--- Input records Enclosed Below ---
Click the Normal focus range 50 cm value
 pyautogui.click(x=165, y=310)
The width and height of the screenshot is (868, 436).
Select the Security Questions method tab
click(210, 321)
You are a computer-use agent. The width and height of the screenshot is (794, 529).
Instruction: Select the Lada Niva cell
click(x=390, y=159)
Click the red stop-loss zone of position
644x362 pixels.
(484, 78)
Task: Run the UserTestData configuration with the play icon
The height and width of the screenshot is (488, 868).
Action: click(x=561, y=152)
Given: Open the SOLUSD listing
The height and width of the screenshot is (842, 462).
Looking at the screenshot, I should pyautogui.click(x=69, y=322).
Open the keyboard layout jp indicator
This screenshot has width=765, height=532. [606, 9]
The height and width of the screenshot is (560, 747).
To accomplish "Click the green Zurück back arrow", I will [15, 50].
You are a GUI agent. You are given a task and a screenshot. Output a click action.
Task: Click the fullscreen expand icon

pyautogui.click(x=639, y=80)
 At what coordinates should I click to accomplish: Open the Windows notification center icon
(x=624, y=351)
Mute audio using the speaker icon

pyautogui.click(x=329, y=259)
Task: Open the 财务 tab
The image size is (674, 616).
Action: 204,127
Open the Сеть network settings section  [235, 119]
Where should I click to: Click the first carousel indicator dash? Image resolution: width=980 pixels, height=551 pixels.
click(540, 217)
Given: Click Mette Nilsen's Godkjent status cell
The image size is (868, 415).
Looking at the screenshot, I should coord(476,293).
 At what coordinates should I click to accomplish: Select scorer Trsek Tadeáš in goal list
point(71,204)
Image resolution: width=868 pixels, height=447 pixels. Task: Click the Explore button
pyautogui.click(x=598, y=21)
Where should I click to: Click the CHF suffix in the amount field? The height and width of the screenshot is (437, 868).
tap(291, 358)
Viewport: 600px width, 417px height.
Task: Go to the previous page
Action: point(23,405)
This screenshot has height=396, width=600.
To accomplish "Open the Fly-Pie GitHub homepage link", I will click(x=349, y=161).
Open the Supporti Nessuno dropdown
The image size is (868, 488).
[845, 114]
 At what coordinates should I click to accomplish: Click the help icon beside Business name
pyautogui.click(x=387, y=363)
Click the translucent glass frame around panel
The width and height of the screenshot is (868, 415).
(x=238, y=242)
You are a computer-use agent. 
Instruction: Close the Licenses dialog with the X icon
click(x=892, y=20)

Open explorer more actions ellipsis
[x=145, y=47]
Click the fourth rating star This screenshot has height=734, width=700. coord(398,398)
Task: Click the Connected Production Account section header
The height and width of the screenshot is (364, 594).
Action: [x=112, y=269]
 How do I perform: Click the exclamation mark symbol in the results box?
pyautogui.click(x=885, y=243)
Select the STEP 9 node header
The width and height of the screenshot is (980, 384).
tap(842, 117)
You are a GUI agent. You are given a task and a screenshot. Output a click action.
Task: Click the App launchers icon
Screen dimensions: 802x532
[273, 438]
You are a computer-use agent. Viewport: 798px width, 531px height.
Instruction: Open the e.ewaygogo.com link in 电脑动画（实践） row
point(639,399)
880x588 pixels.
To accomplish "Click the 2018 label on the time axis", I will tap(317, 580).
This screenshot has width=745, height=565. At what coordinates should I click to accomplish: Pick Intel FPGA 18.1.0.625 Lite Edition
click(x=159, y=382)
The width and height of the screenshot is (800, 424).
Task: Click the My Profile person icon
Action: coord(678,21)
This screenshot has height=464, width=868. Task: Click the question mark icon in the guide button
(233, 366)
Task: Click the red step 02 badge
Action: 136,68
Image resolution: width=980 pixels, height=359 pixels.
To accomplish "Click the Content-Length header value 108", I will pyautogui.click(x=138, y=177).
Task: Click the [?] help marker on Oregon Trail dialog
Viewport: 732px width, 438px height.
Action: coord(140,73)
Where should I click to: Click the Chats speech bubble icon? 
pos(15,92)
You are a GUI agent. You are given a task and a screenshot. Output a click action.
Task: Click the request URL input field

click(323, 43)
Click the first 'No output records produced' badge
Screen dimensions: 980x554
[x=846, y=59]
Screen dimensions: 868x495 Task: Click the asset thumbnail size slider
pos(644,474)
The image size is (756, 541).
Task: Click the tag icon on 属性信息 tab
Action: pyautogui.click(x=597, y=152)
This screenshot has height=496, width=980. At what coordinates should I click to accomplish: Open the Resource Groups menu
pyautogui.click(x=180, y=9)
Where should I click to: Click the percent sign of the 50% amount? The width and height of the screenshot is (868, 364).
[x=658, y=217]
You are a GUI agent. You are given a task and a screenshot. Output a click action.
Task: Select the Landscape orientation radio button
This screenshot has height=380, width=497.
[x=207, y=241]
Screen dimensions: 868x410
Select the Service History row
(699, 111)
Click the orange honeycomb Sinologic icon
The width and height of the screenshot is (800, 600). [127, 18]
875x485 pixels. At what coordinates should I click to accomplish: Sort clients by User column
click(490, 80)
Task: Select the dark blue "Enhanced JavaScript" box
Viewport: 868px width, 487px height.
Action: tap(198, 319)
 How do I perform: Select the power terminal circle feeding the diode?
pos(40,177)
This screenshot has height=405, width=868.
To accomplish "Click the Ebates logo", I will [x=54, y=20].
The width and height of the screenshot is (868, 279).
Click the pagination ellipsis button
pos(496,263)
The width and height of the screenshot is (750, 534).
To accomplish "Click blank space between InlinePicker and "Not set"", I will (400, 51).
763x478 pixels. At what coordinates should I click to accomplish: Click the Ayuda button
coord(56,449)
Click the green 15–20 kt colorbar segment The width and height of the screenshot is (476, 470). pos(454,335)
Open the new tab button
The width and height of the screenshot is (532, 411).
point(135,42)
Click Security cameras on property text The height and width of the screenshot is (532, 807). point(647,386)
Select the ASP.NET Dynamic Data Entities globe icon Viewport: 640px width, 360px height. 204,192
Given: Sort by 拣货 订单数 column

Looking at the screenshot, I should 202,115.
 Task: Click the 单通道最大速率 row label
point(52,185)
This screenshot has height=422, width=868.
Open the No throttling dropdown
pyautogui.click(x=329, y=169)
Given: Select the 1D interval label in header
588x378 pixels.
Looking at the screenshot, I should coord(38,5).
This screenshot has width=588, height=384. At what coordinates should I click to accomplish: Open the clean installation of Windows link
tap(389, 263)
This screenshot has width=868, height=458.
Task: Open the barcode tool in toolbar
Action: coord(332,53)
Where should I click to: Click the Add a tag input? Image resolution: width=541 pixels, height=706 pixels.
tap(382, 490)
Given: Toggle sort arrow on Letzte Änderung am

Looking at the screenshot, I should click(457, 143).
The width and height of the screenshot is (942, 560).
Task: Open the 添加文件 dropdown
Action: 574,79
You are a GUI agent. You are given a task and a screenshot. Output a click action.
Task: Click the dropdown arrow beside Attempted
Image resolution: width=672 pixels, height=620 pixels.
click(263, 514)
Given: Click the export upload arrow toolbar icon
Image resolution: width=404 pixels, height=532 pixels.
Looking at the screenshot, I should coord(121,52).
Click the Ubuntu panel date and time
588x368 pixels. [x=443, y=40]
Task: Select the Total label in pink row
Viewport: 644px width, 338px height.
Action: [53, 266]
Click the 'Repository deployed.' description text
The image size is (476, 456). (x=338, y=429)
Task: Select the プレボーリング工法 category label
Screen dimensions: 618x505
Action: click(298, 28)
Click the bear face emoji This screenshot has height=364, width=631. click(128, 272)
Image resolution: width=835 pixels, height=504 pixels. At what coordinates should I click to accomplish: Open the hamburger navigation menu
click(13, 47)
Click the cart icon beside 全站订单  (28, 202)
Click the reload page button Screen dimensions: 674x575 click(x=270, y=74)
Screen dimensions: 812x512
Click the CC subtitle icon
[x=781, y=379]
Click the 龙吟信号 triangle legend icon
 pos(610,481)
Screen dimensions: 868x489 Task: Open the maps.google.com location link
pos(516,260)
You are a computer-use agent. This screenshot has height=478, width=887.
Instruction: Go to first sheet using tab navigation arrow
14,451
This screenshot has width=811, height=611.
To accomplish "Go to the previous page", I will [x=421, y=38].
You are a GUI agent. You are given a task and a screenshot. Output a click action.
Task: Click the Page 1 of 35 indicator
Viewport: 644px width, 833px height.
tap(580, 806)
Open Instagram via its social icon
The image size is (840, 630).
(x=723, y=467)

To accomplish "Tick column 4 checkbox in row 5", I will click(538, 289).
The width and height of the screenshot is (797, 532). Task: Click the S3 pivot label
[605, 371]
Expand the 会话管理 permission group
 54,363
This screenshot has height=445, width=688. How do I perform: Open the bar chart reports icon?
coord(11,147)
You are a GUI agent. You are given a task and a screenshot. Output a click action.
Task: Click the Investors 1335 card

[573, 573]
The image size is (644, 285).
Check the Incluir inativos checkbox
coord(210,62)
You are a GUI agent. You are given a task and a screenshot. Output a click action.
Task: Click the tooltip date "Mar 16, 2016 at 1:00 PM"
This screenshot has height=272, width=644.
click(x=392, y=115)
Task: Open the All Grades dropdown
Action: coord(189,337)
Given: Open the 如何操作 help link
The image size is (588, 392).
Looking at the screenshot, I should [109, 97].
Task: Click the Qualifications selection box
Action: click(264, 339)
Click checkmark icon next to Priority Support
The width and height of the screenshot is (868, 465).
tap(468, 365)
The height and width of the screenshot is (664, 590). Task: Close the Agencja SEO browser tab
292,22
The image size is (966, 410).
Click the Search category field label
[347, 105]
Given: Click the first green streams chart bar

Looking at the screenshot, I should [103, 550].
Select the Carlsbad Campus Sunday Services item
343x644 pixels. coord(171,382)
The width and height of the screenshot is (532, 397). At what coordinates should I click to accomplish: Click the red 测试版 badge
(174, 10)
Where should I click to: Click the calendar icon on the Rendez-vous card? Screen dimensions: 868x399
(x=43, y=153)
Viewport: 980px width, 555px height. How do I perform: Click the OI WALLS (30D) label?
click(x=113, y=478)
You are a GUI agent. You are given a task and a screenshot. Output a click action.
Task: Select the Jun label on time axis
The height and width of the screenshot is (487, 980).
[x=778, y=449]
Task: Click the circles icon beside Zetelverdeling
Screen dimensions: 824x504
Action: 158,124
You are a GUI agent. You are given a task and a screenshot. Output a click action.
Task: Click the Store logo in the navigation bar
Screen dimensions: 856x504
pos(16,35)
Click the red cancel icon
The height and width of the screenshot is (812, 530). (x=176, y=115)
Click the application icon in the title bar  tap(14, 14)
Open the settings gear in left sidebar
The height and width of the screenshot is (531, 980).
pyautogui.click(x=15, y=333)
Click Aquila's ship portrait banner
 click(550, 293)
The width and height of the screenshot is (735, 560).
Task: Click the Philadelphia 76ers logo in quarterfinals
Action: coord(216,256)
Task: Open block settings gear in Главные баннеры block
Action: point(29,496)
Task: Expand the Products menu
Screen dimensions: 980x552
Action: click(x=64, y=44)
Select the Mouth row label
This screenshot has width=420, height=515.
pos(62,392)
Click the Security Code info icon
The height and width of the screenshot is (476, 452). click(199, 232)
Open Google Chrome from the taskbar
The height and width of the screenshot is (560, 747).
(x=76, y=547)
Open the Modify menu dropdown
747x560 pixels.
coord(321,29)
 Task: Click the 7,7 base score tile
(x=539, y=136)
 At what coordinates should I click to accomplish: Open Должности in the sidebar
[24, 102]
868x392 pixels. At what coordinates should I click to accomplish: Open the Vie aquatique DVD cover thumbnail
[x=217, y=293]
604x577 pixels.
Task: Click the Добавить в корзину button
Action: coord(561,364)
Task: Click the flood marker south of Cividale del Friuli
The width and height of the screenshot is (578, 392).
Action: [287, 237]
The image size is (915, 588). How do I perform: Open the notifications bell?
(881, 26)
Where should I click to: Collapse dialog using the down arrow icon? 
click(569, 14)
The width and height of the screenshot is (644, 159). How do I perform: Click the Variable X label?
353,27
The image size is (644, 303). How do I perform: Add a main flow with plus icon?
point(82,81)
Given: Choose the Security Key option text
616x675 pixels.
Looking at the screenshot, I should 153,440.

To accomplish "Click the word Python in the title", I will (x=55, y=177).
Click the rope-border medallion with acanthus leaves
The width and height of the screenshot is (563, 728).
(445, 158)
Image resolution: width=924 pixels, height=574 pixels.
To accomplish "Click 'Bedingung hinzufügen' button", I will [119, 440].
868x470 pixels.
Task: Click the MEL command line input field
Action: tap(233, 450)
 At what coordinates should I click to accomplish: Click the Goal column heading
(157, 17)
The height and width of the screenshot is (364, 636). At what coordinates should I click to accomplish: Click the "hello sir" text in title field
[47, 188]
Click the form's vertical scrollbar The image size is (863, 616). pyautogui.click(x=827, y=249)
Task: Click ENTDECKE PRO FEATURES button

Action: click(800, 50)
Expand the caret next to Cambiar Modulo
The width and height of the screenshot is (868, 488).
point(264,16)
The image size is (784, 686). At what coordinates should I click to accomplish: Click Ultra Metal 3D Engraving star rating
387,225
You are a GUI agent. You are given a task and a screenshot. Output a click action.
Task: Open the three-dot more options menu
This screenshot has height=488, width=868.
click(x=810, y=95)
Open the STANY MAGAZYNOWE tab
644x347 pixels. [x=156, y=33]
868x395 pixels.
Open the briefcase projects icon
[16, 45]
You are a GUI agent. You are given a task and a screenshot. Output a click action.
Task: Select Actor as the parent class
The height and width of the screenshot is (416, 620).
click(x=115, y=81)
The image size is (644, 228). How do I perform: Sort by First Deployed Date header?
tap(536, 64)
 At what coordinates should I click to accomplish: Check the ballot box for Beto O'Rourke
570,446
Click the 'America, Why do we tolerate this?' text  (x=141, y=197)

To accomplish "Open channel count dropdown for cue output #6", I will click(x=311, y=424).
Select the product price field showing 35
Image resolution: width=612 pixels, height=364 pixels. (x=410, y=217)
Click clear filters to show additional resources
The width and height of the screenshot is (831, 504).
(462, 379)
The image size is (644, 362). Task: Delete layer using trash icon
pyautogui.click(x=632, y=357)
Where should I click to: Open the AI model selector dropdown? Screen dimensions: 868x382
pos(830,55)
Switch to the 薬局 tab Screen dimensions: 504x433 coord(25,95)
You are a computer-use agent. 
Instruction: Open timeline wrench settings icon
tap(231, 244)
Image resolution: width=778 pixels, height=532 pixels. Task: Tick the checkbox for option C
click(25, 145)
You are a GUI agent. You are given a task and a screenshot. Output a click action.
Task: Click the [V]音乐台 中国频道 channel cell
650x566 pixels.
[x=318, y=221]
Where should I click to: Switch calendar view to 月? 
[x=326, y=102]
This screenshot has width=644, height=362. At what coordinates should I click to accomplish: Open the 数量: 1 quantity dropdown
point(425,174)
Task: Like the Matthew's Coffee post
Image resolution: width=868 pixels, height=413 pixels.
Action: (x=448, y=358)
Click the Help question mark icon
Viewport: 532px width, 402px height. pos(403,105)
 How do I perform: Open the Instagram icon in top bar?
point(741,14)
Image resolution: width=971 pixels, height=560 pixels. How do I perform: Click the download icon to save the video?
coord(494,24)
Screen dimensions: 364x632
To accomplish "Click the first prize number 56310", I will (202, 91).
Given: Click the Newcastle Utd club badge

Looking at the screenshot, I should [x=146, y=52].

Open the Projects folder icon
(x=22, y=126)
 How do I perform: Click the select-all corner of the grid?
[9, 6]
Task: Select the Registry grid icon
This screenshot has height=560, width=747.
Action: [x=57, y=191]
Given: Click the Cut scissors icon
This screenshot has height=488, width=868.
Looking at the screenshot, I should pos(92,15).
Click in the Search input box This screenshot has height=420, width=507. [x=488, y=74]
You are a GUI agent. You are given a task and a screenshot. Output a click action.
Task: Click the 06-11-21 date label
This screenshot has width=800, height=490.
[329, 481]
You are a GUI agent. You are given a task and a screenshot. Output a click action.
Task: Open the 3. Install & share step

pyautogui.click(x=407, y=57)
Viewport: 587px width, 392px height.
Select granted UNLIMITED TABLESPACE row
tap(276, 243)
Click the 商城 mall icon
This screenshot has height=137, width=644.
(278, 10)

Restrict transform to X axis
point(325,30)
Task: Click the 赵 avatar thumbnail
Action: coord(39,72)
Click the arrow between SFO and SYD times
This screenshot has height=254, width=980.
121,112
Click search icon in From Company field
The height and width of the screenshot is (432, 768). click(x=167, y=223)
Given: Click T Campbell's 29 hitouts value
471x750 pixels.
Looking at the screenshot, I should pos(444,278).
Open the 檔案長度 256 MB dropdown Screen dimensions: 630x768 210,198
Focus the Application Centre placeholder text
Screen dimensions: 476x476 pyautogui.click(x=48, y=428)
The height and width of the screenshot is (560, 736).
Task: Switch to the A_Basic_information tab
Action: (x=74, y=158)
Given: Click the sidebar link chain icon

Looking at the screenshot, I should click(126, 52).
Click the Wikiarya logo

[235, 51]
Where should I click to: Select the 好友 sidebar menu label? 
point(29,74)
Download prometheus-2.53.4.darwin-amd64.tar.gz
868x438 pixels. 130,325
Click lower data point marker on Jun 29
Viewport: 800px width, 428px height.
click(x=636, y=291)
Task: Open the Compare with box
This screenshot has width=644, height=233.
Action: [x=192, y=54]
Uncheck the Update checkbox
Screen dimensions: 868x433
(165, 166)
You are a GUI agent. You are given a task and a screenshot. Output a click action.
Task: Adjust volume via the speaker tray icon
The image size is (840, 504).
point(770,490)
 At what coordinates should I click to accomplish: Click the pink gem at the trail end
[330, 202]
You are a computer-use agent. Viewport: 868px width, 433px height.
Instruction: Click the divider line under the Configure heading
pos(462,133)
--- End of Enclosed Input records ---
## Exercise instructions
Output the first line of the entries above and every line after it, exactly as written, ending with the line that contains "This screenshot has height=396, width=600.".

## Completed task
Click the Normal focus range 50 cm value
 pyautogui.click(x=165, y=310)
The width and height of the screenshot is (868, 436).
Select the Security Questions method tab
click(210, 321)
You are a computer-use agent. The width and height of the screenshot is (794, 529).
Instruction: Select the Lada Niva cell
click(x=390, y=159)
Click the red stop-loss zone of position
644x362 pixels.
(484, 78)
Task: Run the UserTestData configuration with the play icon
The height and width of the screenshot is (488, 868).
Action: click(x=561, y=152)
Given: Open the SOLUSD listing
The height and width of the screenshot is (842, 462).
Looking at the screenshot, I should pyautogui.click(x=69, y=322).
Open the keyboard layout jp indicator
This screenshot has width=765, height=532. [606, 9]
The height and width of the screenshot is (560, 747).
To accomplish "Click the green Zurück back arrow", I will [15, 50].
You are a GUI agent. You are given a task and a screenshot. Output a click action.
Task: Click the fullscreen expand icon

pyautogui.click(x=639, y=80)
 At what coordinates should I click to accomplish: Open the Windows notification center icon
(x=624, y=351)
Mute audio using the speaker icon

pyautogui.click(x=329, y=259)
Task: Open the 财务 tab
The image size is (674, 616).
Action: 204,127
Open the Сеть network settings section  [235, 119]
Where should I click to: Click the first carousel indicator dash? Image resolution: width=980 pixels, height=551 pixels.
click(540, 217)
Given: Click Mette Nilsen's Godkjent status cell
The image size is (868, 415).
Looking at the screenshot, I should coord(476,293).
 At what coordinates should I click to accomplish: Select scorer Trsek Tadeáš in goal list
point(71,204)
Image resolution: width=868 pixels, height=447 pixels. Task: Click the Explore button
pyautogui.click(x=598, y=21)
Where should I click to: Click the CHF suffix in the amount field? The height and width of the screenshot is (437, 868).
tap(291, 358)
Viewport: 600px width, 417px height.
Task: Go to the previous page
Action: point(23,405)
This screenshot has height=396, width=600.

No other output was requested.